Third, and most fundamentally, the current book is organized differently and has a decidedly different emphasis than the 1995 volume. It builds systematically from micro-level processes through meso-level processes to macro-level processestaking the multilevel perspective that we introduced in our recent Annual Review of Psychology article (Penner, Dovidio, Piliavin, & Schroeder, 2005). The traditional topic of spontaneous, interpersonal helping is still important, but it now shares the limelight much more with planned, sustained, and collective forms of prosocial behavior. Thus, the conceptual and empirical scope of the present book is much broader than our earlier efforts. And we believe it shows that the conventional wisdom that there is not much new to say about prosocial behavior is, quite simply, wrong.

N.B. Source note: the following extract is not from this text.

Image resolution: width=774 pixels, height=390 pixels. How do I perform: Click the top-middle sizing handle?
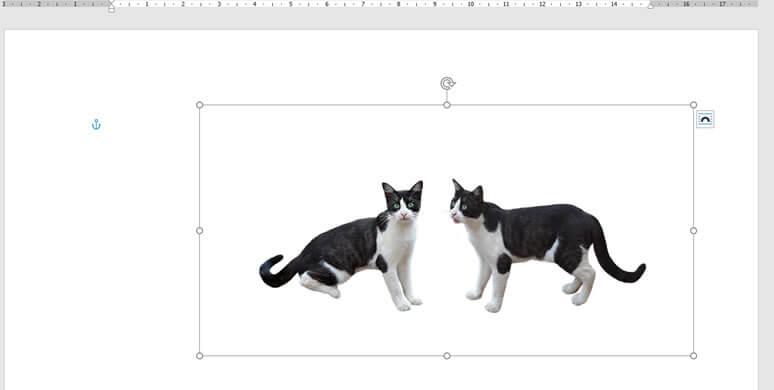coord(447,105)
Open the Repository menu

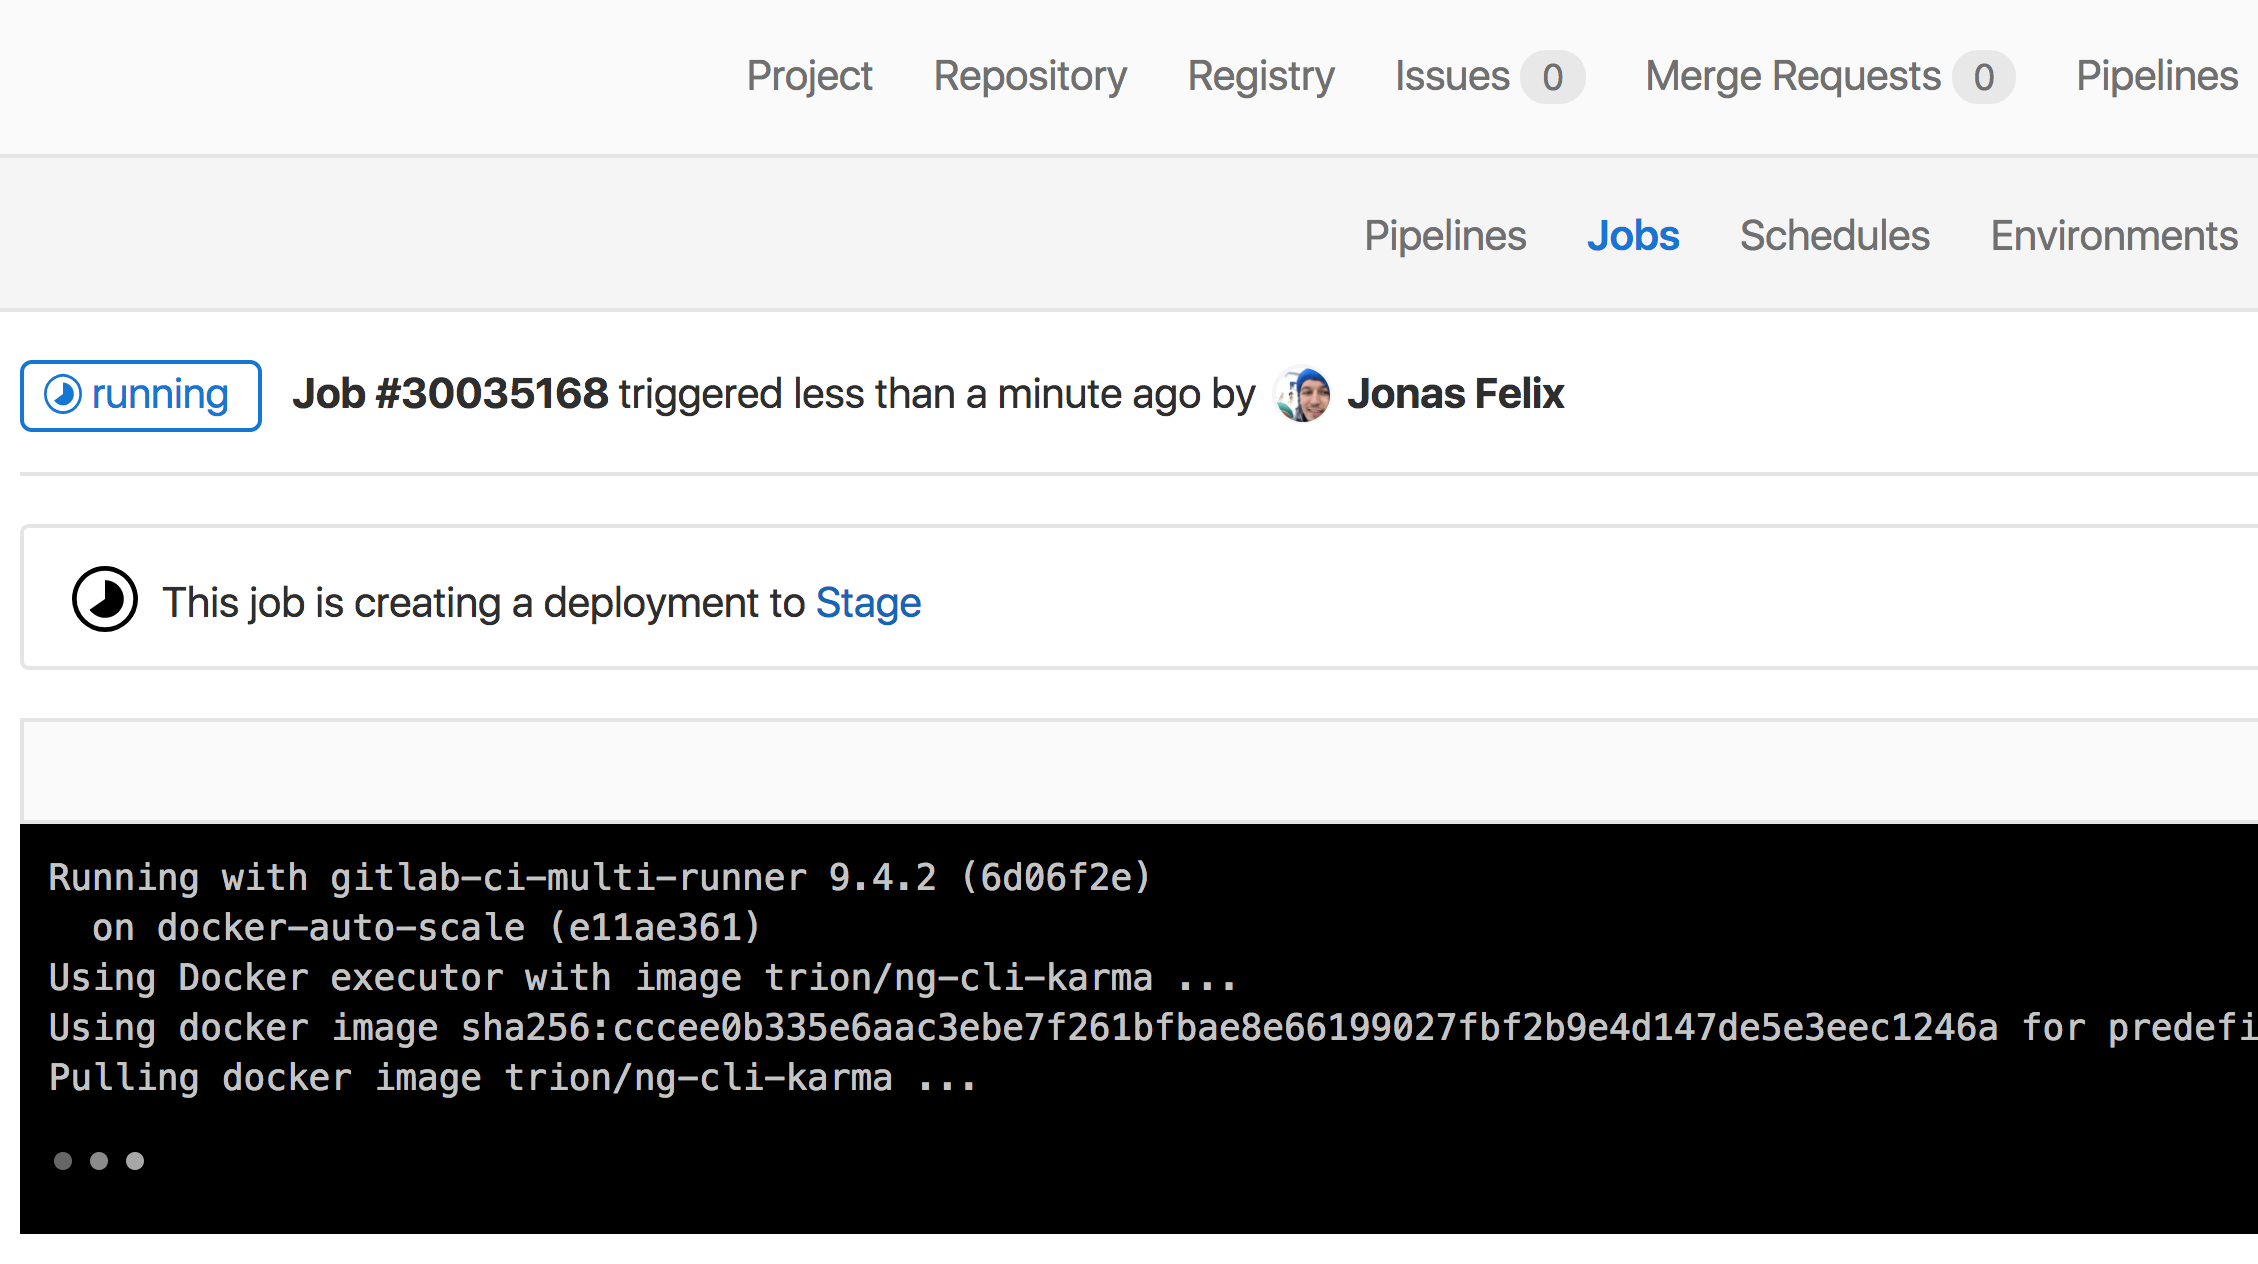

This volume has important personal significance for us. Each of us has been a contributing scholar in this area for over 30 years. Chronologically, philosophically, and professionally, the authors of this book are all in some ways children of the '60s. In the 1960s, Jane Piliavin had already embarked on her academic career. But it was during this time that she began a career-long program of research on prosocial behavior, including the study of helping in emergencies and long-term prosocial actions such as blood donations. The other authors were students in the 1960s who read the emerging work on helping during that period and were fascinated by it, but we approached the topic from different perspectives. Lou Penner studied prosocial behavior from an individual-difference perspective, asking questions about what personality characteristics differentiate helpers from nonhelpers. Jack Dovidio began his career studying social connections that promote helping and then used helping as a means to study racial attitudes and intergroup relations. Dave Schroeder studied how to make individuals and members of groups more cooperative and helpful even when it might be to their immediate benefit to be selfish. We did not know one another as we began our work on these issues and were literally spread from coast to coast. Despite these differences, all of us shared one very important thing in common: We all saw studying helping and other prosocial actions as a way to incorporate our social interests and concerns into the research that we conducted. It was our common research interests that brought us together, first as professional acquaintances, then as coauthors and co-investigators, then, perhaps most importantly, as friends. Over the years, we have published together in many different combinations. However, as this book illustrates, we have an enduring relationship with each other and a sustained commitment to the study of prosocial behavior as a social force.